Twenty-seven years later, Williams has toured far and wide, spreading the contagious zydeco rhythms propelled by washboard percussion and accordion grooves.
We caught up with him after his recent concert in Germany —not long after the band's performance at the Rounder Records 40th anniversary party at the Grand Ole Opry. (That performance also featured Alison Krauss, Irma Thomas, and Béla Fleck; it's currently airing on PBS).
But even when traveling, he's never far from home. William's brother, Guitar Dennis, plays in the band, and cousin Mark Williams sings and plays the scrub board. His son, Lil' Nathan, often joins him on keys, but these days, he keeps busy with his own group, Lil' Nathan and the Zydeco Bigtimers. A couple of old friends, Robert LeBlanc on bass and Herman "Rat" Brown on drums, round out the touring band.

**Entries supplied:**
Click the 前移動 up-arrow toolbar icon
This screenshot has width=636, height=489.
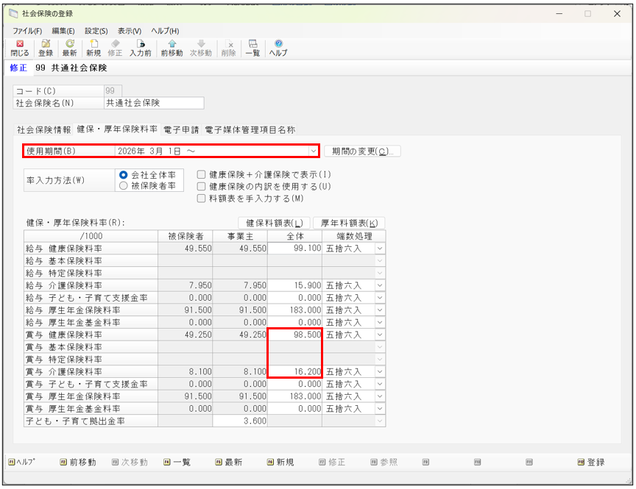click(x=172, y=48)
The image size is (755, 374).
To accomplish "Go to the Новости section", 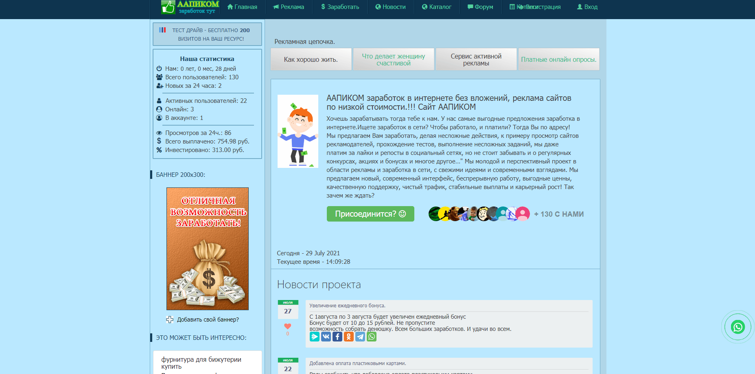I will (390, 7).
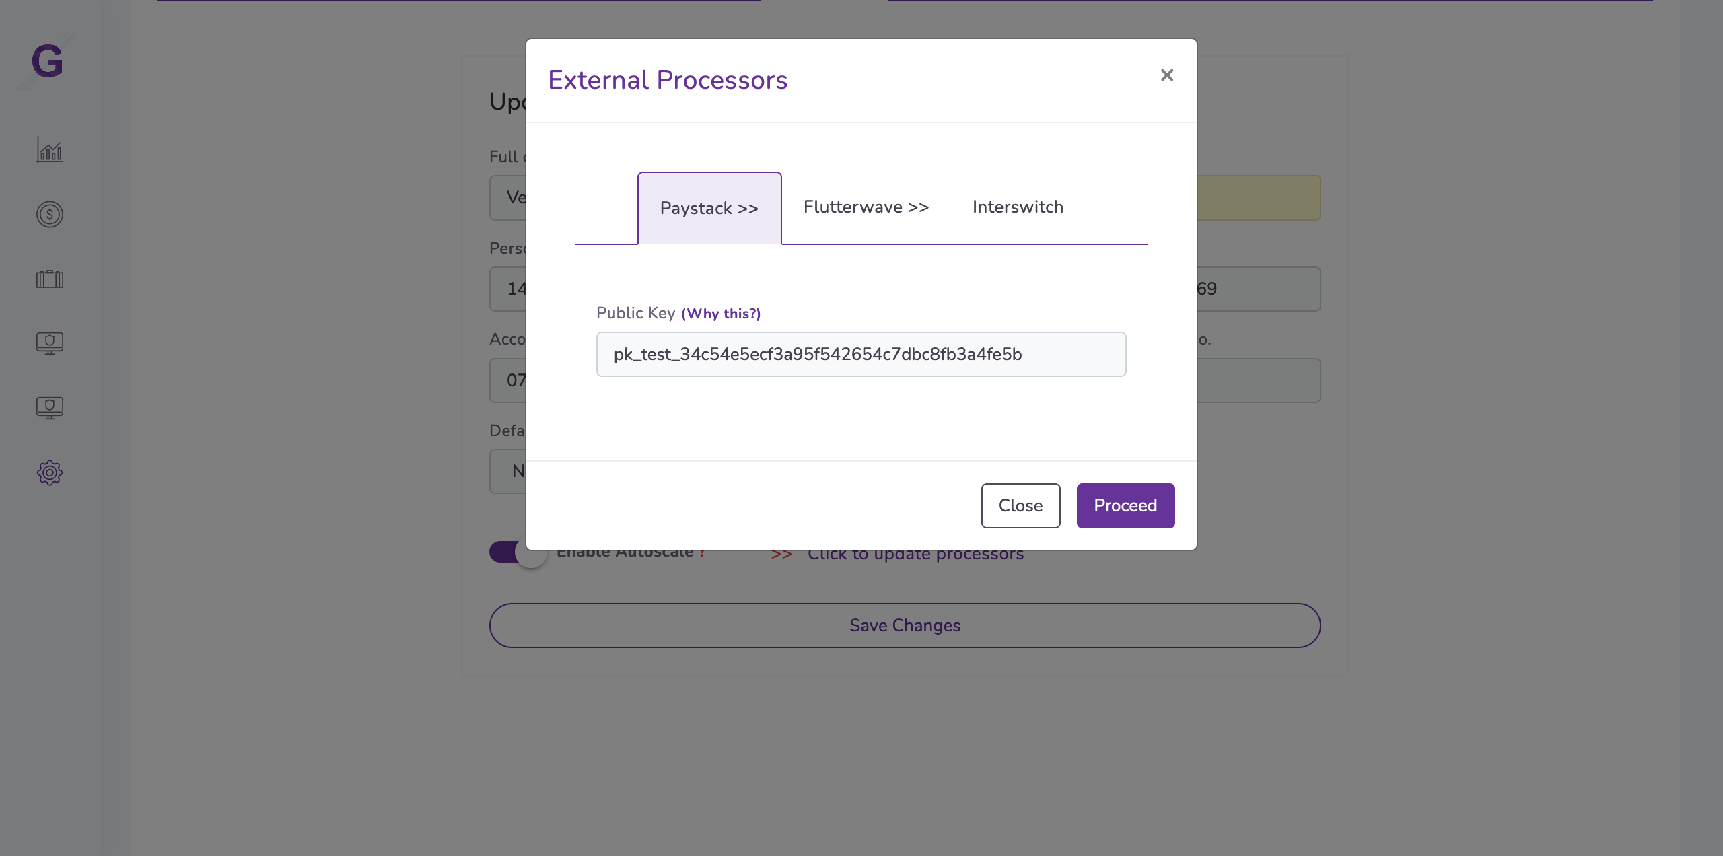Image resolution: width=1723 pixels, height=856 pixels.
Task: Select the dollar coin sidebar icon
Action: (49, 215)
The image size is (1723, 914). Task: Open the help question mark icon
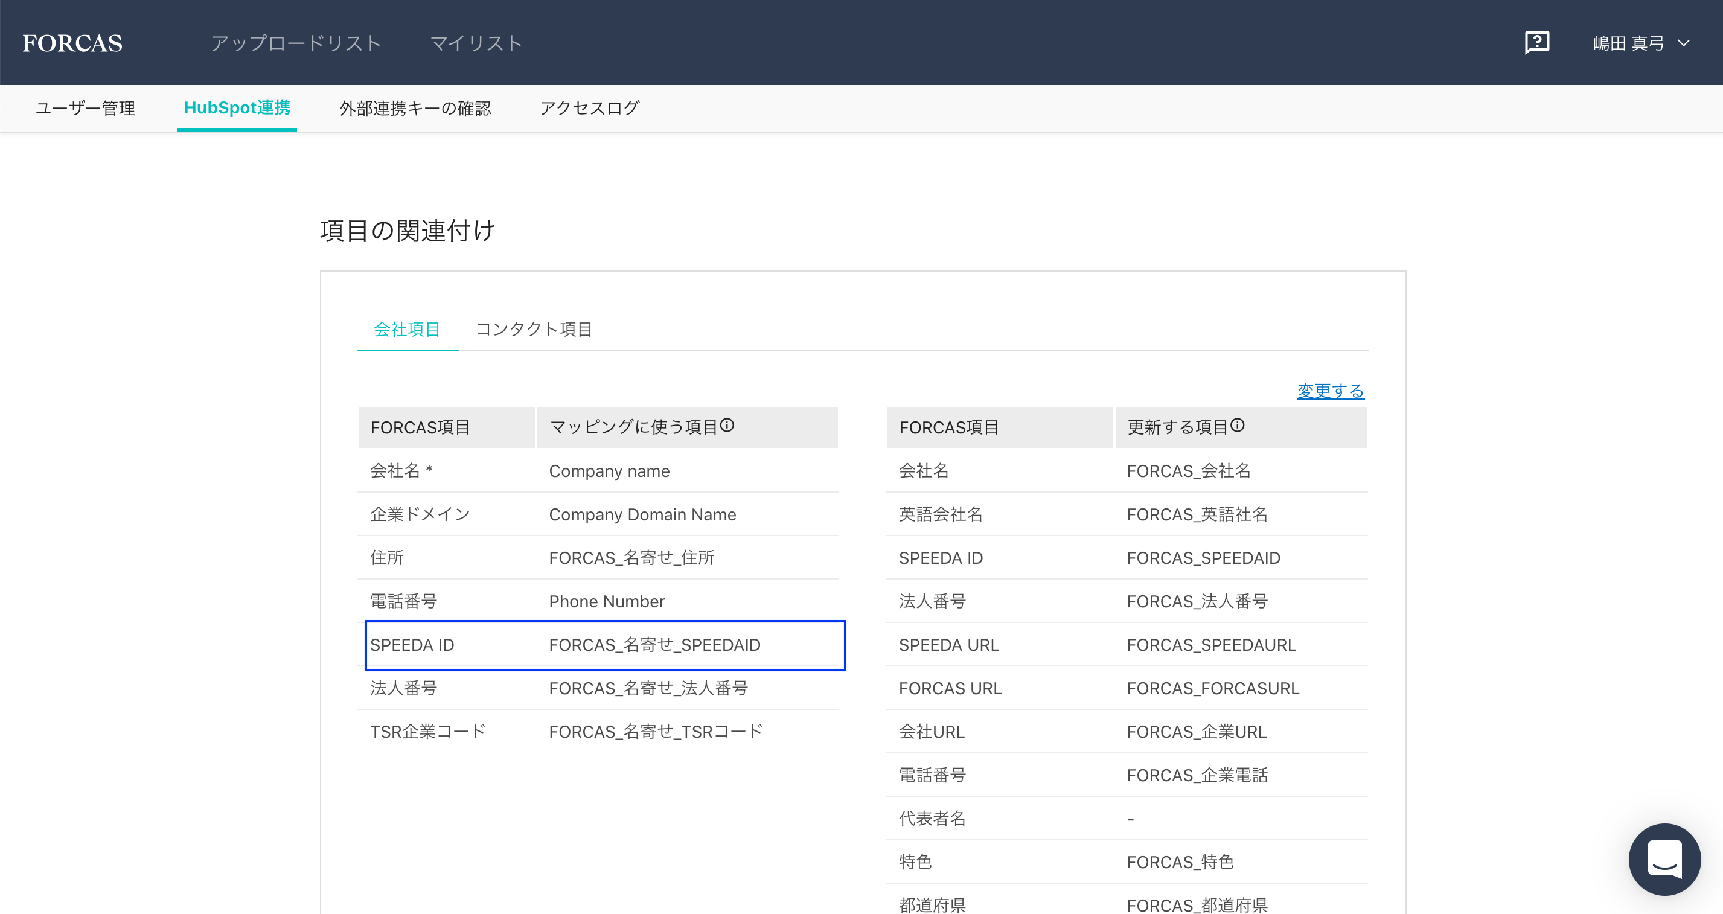coord(1536,43)
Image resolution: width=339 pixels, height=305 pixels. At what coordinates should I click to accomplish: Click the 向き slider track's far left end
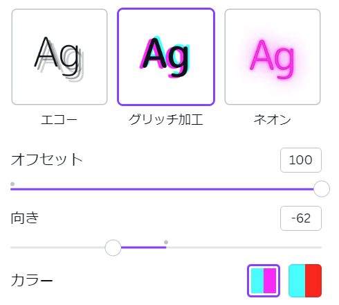12,247
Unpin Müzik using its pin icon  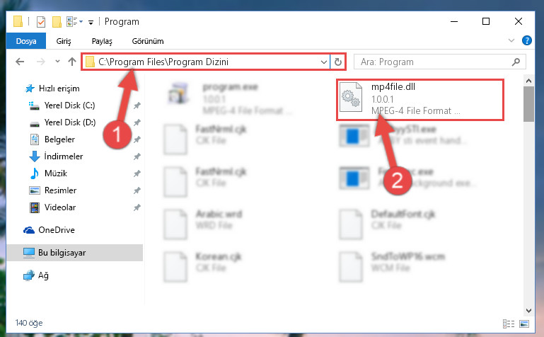click(137, 173)
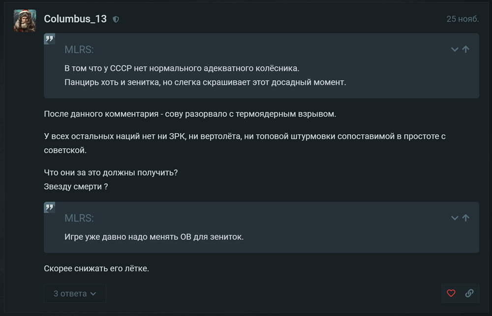Expand the second MLRS quote with chevron
Screen dimensions: 492x316
pos(455,218)
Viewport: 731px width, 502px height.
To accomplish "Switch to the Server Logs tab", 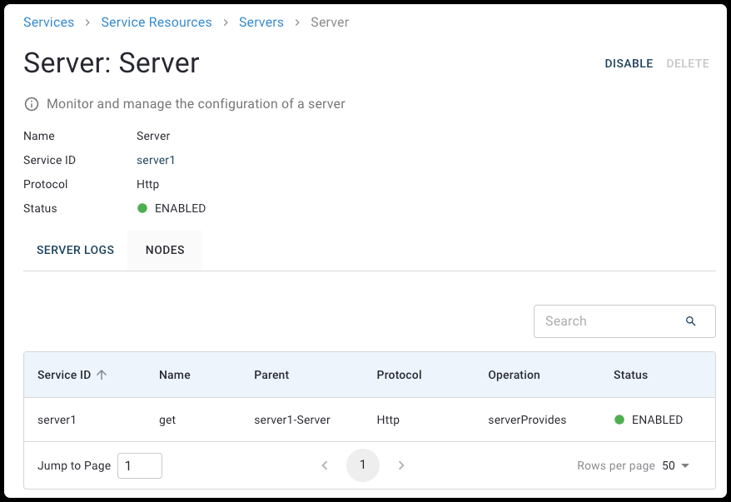I will click(x=76, y=250).
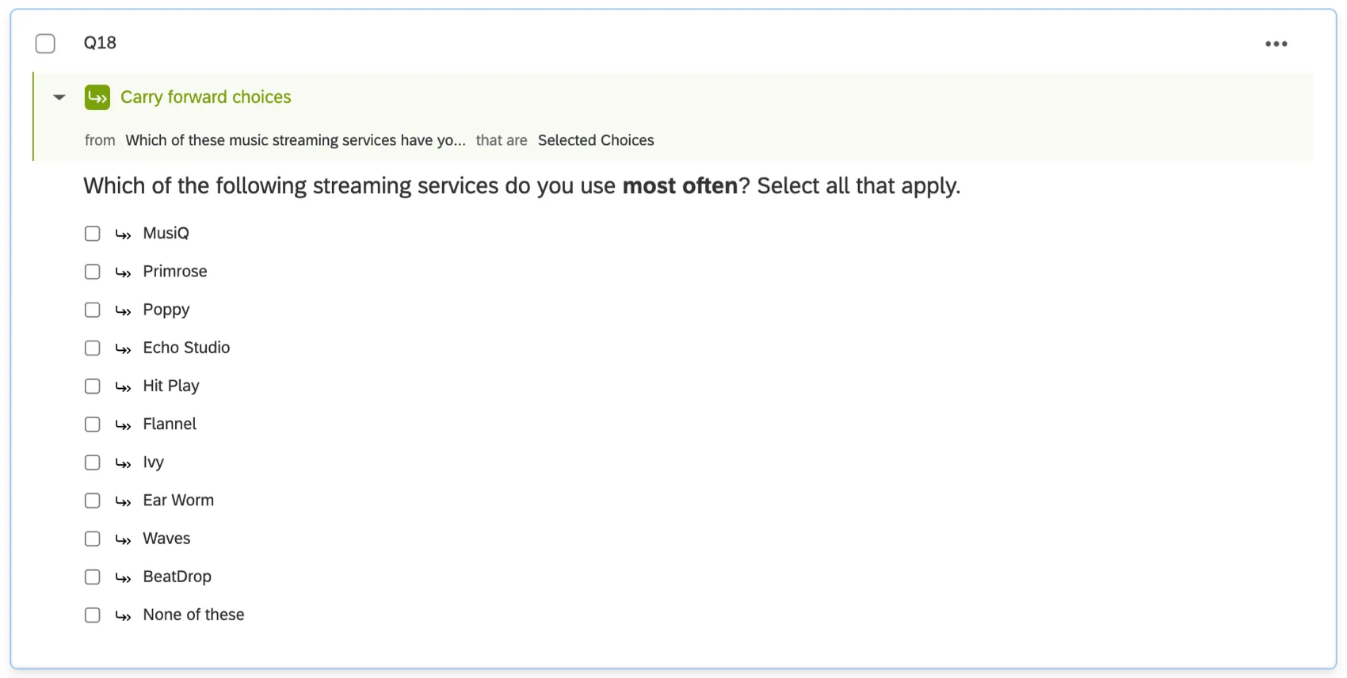The image size is (1347, 678).
Task: Select the Ear Worm answer choice text
Action: [x=177, y=500]
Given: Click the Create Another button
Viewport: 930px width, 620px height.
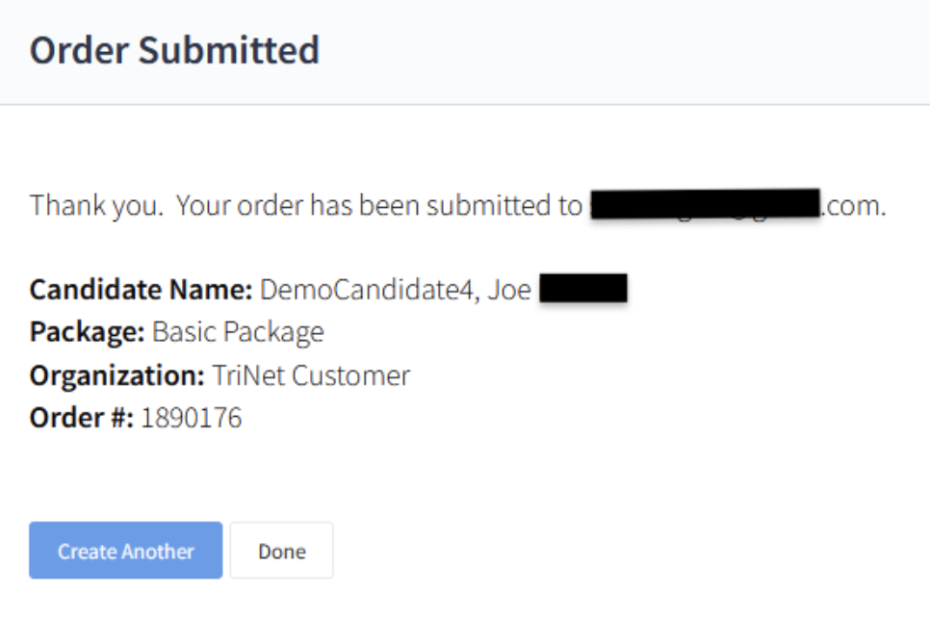Looking at the screenshot, I should click(x=125, y=551).
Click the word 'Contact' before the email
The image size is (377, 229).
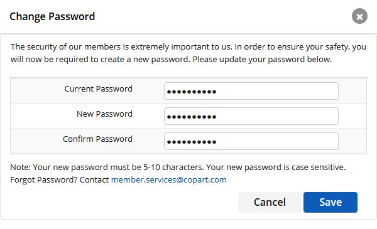[x=94, y=180]
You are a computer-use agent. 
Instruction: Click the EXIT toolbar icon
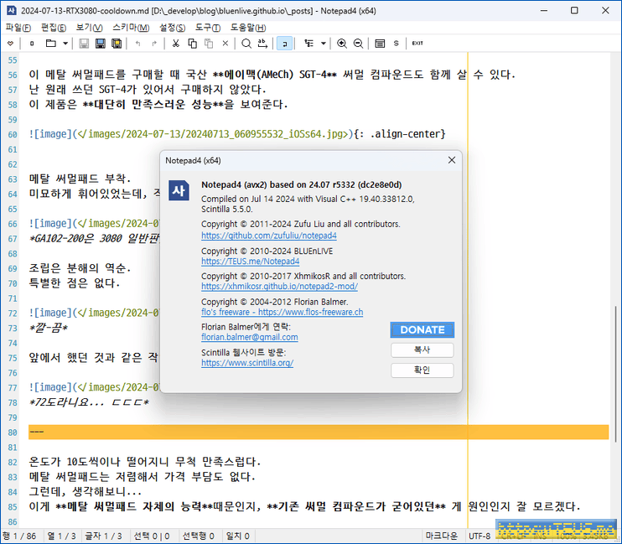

**Task set:**
1 - In the passage about Williams's zydeco band, who plays bass in the touring band?
2 - Continue the passage about Williams's zydeco band from where it stops.

**Per-task answers:**
1 - Robert LeBlanc.

2 -
The group is currently recording a new album, a follow-up to 2007's Hang It High, Hang It Low, but no release date is set. For Williams, it's all about taking it easy.
"God is good. I ain't got nothin' to complain about. Just keep on. If I can help somebody going around the country and enjoying making people happy, that's what life is all about," says Williams. "Instead of getting all stressed out, you just kinda let your hair down. Enjoy life. When you see me, you forget about all your troubles for that hour and a half or that two sets that I do. Then you're all right, you know?"
Williams will get some help in making people happy at the 19th Annual Lowcountry Cajun Fest from Leroy Thomas and the Zydeco Roadrunners, a fellow group of Louisiana musicians. There's also plenty of Cajun cuisine, running the gamut from étouffée to jambalaya to alligator. At 2:30 p.m., the annual crawfish eating contest always draws an enthusiastic crowd, and there will be carnival rides and inflatables to entertain the kids.
"When you come see me, you come see the fun side of life," says Williams, who says his last appearance in Charleston was at a small blues club years ago. He's excited to get back for Cajun Fest, which will hopefully be reminiscent of the Williams family reunions back in St. Martinville.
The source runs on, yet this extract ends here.